Seale is an unincorporated community in Russell County, Alabama, United States. It was the county seat from 1868 until 1935, and is currently home to Russell County High School and middle school. The former Russell County courthouse, built in 1868, is located in the town.

==History==
Before the town of Seale was ever established, settlers from Georgia began to build settlements in this area of Russell County due to its proximity to the Old Federal Road. As early as 1842, there was a community present here which attended a "preaching place" known as Glenn Chapel. Seale itself was originally an unincorporated community known as Silver Run, established sometime in the early 1850s. The town was formed, in part, to facilitate a railroad being built between Girard and Mobile. The station in Silver Run was named Seale's Station, in honor of Captain Arnold Seale. Accordingly, the town eventually changed its name to Seale.

Seale was initially an incorporated community, by an act of the state legislature in 1872, and also the third county seat, succeeding Crawford during the Reconstruction Era in 1868. After the merger of Girard and Phenix City in the 1920s, there was pressure to relocate the county seat to the much more populous Phenix City. In 1926, Phenix City served jointly with Seale as the county seat. Less than a decade later, around 1935, the seat was moved permanently to Phenix City.

By 1950, its main product was turpentine. The turpentine business is no longer in operation. From its establishment to present day, it is a rural farm and cattle community. At some point after 1950, Seale either disincorporated or lost its charter, and has remained unincorporated since.
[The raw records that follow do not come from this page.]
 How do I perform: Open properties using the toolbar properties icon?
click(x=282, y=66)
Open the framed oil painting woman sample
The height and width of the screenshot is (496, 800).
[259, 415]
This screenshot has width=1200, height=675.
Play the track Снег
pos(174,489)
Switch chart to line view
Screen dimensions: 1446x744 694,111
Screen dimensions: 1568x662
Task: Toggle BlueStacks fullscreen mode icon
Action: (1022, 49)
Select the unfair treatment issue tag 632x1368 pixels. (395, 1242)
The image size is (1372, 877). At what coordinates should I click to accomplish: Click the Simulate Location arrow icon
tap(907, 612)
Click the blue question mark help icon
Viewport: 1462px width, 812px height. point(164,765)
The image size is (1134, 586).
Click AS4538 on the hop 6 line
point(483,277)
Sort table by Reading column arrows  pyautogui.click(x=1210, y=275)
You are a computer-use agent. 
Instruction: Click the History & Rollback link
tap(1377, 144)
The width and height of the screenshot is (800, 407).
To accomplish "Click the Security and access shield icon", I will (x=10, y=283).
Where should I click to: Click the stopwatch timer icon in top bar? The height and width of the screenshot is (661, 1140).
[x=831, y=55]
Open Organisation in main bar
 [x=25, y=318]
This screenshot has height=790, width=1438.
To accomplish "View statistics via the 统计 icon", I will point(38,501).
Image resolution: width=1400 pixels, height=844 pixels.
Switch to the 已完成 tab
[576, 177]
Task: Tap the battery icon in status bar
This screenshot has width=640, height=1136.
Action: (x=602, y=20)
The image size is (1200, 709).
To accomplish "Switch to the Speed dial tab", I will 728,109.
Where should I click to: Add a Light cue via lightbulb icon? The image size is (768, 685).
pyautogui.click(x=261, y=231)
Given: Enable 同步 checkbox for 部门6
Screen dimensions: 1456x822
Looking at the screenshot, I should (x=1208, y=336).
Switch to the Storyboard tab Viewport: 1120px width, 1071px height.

During the 1960s a lot of military personnel assigned to Ft. Benning and deployed to South Vietnam during the Vietnam War settled there and brought with them a new generation. The small school of Chavala swelled with students during that period. The Court House that is of historical value, lay unoccupied and in bad need of repair during that period. In the years since, it has been restored and remains the centerpiece of the community, hosting events and weddings. Every Labor Day, a fair is organized at the old courthouse to help raise money for its upkeep.

==Demographics==

From 1880 to 1950 Seale appeared on the U.S. Census records. It had a fairly stable population for most of the period, reaching a zenith of 386 residents in 1900 when it was the county seat. After 1950, it either disincorporated or lost its charter, and has not appeared on the census since.

The population for ZIP Code 36875 as of 2010, which includes Seale and environs, was 4,622.

Historical population
| Census | Pop. | Note | %± |
| 1880 | 257 |  | — |
| 1890 | 299 |  | 16.3% |
| 1900 | 386 |  | 29.1% |
| 1910 | 312 |  | −19.2% |
| 1920 | 316 |  | 1.3% |
| 1930 | 335 |  | 6.0% |
| 1940 | 289 |  | −13.7% |
| 1950 | 343 |  | 18.7% |
U.S. Decennial Census

==Geography==
Seale is located in southeastern Alabama along U.S. Route 431 and Alabama State Route 26 in the rural central portion of Russell County. U.S. 431 leads northeast 17 mi to Phenix City, the Russell County seat, and south 30 mi north to Eufaula. AL-26 begins in the community and leads southwest 16 mi to Hurtsboro.

==Attractions==
At the Drive-Thru Museum you can see local folk art, antiques, and curios, without ever leaving your car.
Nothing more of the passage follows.